Abstract

The clinical features of bullous pemphigoid are polymorphous. Several atypical forms of bullous pemphigoid have been described and the diagnosis of bullous pemphigoid critically relies on immunopathologic findings. We reported 5 cases of a new subtype of atypical bullous pemphigoid, which we named hyperkeratotic bullous pemphigoid. The age of the patients ranged between 30 and 77 years. All 5 patients complained of a pruritic eruption with diffuse hyperkeratotic cutaneous lesions, in some cases associated to blisters on normal or erythematous skin. They showed also a thick palmo-plantar hyperkeratosis. All patients showed deposition of IgG and/or complement along the basement membrane zone by direct immunofluorescence and 2 of 5 IgG staining of epidermal side of salt-split skin by indirect immunofluorescence. In 3 patients peripheric hyper-eosinophilia was detected. In addition, in 4 out of 5 patients, extreme high IgE levels was present, but IgE anti-BP180 was negative and high level of anti-BP230 IgE was highlighted only in 2 patients.
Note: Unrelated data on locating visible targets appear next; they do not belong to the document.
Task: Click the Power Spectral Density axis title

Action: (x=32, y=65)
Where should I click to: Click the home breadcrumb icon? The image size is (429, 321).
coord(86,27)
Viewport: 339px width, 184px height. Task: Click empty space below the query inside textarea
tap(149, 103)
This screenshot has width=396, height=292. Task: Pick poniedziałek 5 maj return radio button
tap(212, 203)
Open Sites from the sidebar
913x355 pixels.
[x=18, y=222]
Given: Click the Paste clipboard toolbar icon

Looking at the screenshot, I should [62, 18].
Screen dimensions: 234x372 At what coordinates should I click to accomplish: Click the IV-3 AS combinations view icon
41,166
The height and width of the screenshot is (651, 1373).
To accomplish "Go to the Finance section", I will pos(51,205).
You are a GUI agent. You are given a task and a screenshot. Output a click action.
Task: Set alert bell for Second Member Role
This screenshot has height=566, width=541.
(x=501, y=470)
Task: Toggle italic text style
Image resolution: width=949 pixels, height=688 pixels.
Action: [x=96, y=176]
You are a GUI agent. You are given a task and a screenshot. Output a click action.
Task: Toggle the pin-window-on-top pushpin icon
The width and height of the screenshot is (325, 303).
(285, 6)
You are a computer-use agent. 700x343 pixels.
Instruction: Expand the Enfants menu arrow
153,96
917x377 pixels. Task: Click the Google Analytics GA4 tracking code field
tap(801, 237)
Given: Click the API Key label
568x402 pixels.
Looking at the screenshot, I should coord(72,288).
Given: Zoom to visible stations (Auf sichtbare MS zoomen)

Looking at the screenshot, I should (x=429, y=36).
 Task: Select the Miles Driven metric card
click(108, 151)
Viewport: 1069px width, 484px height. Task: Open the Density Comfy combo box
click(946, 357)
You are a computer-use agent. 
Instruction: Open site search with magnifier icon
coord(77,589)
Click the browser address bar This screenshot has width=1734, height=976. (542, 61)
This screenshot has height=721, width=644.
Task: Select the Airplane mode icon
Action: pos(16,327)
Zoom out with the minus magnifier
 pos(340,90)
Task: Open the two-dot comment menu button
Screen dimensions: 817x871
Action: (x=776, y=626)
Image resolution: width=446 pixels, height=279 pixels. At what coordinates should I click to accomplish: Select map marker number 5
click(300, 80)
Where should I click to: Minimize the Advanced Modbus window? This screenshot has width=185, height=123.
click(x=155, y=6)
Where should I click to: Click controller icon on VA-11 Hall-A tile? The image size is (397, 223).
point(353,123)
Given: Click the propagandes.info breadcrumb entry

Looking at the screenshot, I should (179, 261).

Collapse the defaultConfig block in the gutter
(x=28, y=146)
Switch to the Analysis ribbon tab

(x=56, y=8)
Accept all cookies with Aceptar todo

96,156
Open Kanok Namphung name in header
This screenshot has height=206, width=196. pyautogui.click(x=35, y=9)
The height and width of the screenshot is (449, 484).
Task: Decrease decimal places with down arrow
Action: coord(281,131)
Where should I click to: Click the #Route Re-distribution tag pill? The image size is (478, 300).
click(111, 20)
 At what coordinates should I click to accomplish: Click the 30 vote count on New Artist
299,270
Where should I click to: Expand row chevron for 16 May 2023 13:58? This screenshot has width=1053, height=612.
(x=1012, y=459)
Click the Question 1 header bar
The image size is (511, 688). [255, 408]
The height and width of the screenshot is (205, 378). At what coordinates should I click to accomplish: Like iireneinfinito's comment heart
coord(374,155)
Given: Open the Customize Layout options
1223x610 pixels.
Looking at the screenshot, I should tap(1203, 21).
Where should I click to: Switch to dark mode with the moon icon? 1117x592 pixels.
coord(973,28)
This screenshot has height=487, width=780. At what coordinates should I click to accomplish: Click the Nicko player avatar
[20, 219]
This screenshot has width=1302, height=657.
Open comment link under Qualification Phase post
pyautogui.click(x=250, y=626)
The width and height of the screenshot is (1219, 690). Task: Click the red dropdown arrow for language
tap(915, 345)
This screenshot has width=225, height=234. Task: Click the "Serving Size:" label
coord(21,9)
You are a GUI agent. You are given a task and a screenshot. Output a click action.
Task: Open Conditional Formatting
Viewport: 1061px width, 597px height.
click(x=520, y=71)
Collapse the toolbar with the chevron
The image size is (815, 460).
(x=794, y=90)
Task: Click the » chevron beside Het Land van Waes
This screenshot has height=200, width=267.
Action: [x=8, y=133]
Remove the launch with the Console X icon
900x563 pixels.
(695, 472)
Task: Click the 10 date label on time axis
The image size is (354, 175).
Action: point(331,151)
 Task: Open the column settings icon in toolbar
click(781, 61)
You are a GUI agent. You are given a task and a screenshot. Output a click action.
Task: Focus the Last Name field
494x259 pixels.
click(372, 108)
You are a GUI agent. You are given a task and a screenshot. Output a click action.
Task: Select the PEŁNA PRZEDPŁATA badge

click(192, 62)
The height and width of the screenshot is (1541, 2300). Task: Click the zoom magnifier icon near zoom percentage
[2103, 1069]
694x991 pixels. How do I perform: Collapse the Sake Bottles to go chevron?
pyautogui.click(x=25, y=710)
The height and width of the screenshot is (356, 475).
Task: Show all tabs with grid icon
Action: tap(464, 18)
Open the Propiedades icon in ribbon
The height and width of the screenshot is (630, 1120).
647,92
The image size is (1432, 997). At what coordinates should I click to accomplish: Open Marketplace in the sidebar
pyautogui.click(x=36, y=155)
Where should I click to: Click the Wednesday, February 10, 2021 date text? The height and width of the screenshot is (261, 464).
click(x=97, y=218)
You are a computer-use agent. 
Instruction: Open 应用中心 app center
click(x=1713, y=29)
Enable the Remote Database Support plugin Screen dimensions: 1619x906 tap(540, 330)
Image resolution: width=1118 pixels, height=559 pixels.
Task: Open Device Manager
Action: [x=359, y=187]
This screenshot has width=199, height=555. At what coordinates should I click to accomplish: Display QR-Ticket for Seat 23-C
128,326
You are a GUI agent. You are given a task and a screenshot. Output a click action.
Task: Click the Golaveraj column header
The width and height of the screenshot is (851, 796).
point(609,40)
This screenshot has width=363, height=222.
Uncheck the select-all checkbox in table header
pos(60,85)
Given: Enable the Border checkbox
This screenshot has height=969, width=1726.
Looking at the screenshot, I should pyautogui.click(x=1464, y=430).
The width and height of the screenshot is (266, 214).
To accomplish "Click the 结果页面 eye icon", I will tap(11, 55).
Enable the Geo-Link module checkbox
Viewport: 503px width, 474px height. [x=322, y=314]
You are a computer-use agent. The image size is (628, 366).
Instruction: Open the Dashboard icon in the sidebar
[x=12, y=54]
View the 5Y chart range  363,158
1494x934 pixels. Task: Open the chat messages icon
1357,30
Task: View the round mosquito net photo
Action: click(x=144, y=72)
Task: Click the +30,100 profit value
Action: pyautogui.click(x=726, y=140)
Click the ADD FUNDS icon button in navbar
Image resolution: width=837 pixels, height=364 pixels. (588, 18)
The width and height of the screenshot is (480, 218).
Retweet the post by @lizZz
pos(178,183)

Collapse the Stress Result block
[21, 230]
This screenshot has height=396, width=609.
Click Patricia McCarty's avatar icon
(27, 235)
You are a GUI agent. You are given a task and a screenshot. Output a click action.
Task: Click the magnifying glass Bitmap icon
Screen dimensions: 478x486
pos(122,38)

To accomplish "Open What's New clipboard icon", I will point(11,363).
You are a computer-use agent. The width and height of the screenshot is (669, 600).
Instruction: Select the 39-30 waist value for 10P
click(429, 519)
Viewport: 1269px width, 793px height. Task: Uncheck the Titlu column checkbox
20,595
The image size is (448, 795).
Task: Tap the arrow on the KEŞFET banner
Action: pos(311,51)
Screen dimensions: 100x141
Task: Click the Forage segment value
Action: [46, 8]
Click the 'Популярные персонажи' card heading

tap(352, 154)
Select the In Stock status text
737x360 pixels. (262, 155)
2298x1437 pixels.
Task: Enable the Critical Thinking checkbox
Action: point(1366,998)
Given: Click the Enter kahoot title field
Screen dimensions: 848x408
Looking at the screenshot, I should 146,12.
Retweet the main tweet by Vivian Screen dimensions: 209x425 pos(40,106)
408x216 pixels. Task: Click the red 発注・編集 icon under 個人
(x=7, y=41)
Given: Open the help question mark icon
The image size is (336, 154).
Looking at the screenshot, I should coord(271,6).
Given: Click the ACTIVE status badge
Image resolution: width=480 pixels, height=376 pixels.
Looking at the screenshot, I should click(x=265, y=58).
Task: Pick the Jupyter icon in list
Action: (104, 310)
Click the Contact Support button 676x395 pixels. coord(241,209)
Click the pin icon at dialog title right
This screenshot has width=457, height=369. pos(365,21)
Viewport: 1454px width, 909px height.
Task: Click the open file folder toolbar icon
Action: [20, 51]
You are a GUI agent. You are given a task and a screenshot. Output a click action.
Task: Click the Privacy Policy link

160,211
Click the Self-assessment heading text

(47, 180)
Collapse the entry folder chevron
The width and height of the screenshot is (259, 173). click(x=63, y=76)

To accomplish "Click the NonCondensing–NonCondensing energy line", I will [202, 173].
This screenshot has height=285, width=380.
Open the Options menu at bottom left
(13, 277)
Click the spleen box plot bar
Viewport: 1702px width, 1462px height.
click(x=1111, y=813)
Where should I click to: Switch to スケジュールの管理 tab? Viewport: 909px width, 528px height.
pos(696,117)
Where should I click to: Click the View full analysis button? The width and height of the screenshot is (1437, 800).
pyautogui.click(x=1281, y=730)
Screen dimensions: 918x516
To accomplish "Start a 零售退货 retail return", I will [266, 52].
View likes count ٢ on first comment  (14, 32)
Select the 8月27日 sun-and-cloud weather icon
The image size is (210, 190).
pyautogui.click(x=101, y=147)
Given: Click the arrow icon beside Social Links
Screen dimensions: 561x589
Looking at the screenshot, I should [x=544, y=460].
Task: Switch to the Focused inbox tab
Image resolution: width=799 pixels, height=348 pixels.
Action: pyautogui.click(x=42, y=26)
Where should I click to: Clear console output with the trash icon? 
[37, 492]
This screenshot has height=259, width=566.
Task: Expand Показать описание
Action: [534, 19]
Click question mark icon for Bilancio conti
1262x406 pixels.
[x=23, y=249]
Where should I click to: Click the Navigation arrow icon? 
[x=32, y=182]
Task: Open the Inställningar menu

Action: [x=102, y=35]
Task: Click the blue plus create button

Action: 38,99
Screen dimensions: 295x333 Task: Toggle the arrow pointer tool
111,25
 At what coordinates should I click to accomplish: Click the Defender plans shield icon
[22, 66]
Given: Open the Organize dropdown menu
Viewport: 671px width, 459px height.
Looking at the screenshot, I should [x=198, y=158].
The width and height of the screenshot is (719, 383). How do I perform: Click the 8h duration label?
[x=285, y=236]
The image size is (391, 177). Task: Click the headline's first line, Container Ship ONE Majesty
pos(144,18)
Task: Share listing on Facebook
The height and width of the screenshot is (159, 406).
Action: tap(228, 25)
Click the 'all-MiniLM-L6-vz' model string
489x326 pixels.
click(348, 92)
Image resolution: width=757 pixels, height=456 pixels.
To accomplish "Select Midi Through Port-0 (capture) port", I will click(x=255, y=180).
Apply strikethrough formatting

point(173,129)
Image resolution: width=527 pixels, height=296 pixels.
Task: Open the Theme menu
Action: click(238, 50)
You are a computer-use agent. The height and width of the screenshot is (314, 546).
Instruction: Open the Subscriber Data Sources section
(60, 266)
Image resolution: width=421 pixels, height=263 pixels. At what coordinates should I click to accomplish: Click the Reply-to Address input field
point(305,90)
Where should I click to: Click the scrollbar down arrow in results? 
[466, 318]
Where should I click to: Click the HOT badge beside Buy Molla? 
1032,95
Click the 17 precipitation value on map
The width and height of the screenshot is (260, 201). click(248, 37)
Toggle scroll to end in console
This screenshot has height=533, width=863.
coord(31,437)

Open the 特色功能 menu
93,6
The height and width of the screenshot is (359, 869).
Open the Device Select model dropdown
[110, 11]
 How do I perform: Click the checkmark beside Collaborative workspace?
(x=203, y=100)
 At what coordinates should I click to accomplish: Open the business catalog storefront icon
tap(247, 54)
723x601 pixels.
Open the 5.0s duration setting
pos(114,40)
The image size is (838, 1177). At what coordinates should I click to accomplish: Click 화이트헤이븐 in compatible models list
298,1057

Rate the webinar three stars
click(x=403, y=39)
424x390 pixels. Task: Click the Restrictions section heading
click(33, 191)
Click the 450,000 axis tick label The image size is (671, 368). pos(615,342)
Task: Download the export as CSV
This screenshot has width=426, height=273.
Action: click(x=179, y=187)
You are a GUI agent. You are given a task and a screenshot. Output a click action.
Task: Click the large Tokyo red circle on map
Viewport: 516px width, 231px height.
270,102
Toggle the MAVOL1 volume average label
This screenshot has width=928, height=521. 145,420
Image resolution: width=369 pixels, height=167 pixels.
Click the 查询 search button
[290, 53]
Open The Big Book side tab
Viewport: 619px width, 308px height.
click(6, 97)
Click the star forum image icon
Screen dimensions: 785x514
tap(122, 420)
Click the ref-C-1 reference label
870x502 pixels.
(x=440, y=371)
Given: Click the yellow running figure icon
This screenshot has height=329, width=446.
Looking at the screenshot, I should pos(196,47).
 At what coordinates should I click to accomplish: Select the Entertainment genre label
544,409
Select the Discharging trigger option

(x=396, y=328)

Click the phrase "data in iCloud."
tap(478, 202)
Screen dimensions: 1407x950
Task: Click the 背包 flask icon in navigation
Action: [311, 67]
IgG anti-BP180 was positive in four patients, while IgG anti-BP230 was found exclusively in one patient. Several blistering disorders caused by mutations in adhesion molecules may show alteration of the keratinization process. We speculate that in our atypical bullous pemphigoid patients circulating autoantibodies against hemi-desmosomal proteins could disrupt dermal-epidermal adhesion, leading not only to blister formation, but also to abnormal keratinization. However, to state the association between this clinical phenotype and immunopathologic findings further studies are needed. In conclusion, we reported a new subset of atypical bullous pemphigoid, that should be taken into account in patients with pruritus and hyperkeratotic palms and soles. Pathologic and immunopathologic investigations are mandatory to differentiate hyperkeratotic bullous pemphigoid from several diseases, including pityriasis rubra pilaris and inherited palmo-plantar hyperkeratosis.